Here it is impossible that premises are true and conclusion is false. This is a valid deductive argument in which the premises provide conclusive grounds for the truth of the conclusion. In an inductive argument the premises do not absolutely or conclusively ensure the truth of the conclusion.
If the premises of an inductive argument are all true and the reasoning is good then it is reasonable to believe in the truth of the conclusion. But here we cannot be absolutely sure of the truth of the conclusion. For example, consider the following argument.
(1) Ram is mortal
(2) Hari is mortal
(3) Sita is mortal
Therefore, all men are mortal.
This is an inductive argument. Here even if all the premises are true and the reasoning is good yet the truth of the conclusion cannot be asserted conclusively or with certainty. Because, even if all the premises are observed to be true and nothing contrary has been observed so far, yet the conclusion being a general proposition cannot be observed to be true as it includes future and unobserved cases.
Therefore, the conclusion of an inductive argument is always prone to revision. Hence an inductive argument may be evaluated as better or worse according to the degree of support or backing given to the conclusion by the premises.
Inductive arguments are of great importance for establishing scientific laws and propositions expressing empirical conjectures about the world. Most of our beliefs are based on induction. They cannot be justified by deductive arguments as such cases are empirical generalisations based on contradicted experience.
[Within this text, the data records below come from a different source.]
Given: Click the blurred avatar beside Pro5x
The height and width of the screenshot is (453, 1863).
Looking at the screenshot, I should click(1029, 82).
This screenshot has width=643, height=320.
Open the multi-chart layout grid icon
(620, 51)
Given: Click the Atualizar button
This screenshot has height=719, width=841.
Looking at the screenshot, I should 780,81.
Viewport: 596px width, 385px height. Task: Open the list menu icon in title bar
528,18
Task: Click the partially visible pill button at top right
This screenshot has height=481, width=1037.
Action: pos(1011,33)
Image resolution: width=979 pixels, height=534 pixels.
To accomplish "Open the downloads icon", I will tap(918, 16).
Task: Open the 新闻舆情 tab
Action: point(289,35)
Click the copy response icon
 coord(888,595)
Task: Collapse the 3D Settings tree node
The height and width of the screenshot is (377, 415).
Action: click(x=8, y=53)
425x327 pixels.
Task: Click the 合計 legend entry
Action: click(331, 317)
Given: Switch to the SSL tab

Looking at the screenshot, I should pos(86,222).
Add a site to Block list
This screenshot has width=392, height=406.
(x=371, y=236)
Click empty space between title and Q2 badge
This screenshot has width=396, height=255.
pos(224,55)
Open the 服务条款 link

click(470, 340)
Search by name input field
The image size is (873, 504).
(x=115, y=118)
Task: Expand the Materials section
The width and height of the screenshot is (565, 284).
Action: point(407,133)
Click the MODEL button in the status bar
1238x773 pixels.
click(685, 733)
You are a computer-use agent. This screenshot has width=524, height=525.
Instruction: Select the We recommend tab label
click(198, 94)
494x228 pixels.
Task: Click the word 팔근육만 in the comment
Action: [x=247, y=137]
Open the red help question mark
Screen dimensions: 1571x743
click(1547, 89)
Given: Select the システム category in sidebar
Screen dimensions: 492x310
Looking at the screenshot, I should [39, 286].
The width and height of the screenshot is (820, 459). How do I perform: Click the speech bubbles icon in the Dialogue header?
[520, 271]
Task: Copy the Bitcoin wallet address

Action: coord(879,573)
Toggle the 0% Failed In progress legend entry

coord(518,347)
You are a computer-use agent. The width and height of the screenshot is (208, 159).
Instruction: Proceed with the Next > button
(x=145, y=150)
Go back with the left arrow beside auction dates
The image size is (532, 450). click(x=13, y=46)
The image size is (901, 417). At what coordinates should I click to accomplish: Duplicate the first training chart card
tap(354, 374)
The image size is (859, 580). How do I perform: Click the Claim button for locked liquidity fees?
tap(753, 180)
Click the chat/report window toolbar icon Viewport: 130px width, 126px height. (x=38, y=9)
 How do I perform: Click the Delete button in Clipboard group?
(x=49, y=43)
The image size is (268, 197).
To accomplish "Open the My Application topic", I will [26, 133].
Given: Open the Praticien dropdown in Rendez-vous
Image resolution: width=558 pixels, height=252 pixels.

For example, we believe that eating rice nourishes us whereas taking arsenic will be poisonous. These beliefs are established by inductive method.
Let us examine some of the misunderstandings usually associated with the distinction between induction and deduction. It is claimed that induction is a process from particular to general, whereas deduction is a process from general to particular. This is illustrated in the following example.
All men are mortal.
Socrates is a man.
Therefore, Socrates is mortal.
Here the conclusion is a particular proposition and one of the premises, precisely the major premise, is a general proposition. Of course the reasoning involved in the above argument is correct. This is an instance of valid deductive argument.
Therefore, it has been said that deduction is a process from general to particular. This is not always true. Because there are valid deductive arguments whose premises are all general propositions and the conclusion is also a general proposition. Consider the following example:
All men are mortal.
All kings are men.
Therefore, all kings are mortal.
Similarly, there are valid deductive arguments whose premises as well as the conclusions are all particular propositions. Consider the following arguments:
(1) If Ram is honest then Ram is virtuous,
In fact, Ram is honest,
Therefore, Ram is virtuous.
(2) Some Bengalis are scientists.
Therefore, some scientists are Bengalis.
So, it is not correct to characterise deduction as a process from general to particular. Similarly, we cannot in general claim that in an inductive argument the premises are particular but the conclusion is general. Because, there are inductive arguments whose premises as well as the conclusion are general propositions. Consider the following example,
All cows are mammals and have hearts.
All whales are mammals and have hearts.
All horses are mammals and have hearts.
All humans are mammals and have hearts.
Therefore, all mammals have hearts.
Likewise, we may have a good inductive argument that may have particular propositions for its premises as well as for its conclusion. This is illustrated in the following inductive argument.
During the last ten years maximum temperature in summer in Kolkata has exceeded 40 degree Celsius so this year also it will exceed 40 degree Celsius.
The above examples make it clear that it is not correct to characterise deduction as a process from general to particular and induction as a process from particular to general. The fundamental difference between induction and deduction lies on the nature of the relation between premises and the conclusion.
In case of deduction, the premises conclusively support the conclusion in the sense that no additional information (or premise) is relevant (i.e. it cannot increase or decrease the validity of a deductive argument). Validity never admits of degree.
On the other hand, the relation between premises and the conclusion in an inductive argument admits of degrees. Even in the best inductive argument premises render the conclusion highly probable. The premises of a good inductive argument never conclusively support the conclusion in the sense that it is possible to discover some additional facts concerning the world that may upset the truth claim made by the conclusion of a well-established inductive argument.
Thus, only deductive arguments can be characterised as valid or invalid. Inductive arguments are either strong or weak depending on the amount of support the premises provide to the conclusion.
We know that probability is the essence of any inductive argument i.e. the conclusion of an inductive argument is probable. Note that mere presence of the word “probability”, “probable” etc. in the conclusion never ensures that the argument in question is inductive. Because, there are deductive arguments about the probabilities themselves.
Hence we may conclude that an argument is deductive if and only if the conclusion conclusively follows from or is completely determined by its premises, whereas in case of induction, the conclusion is claimed to follow from its premises only with probability.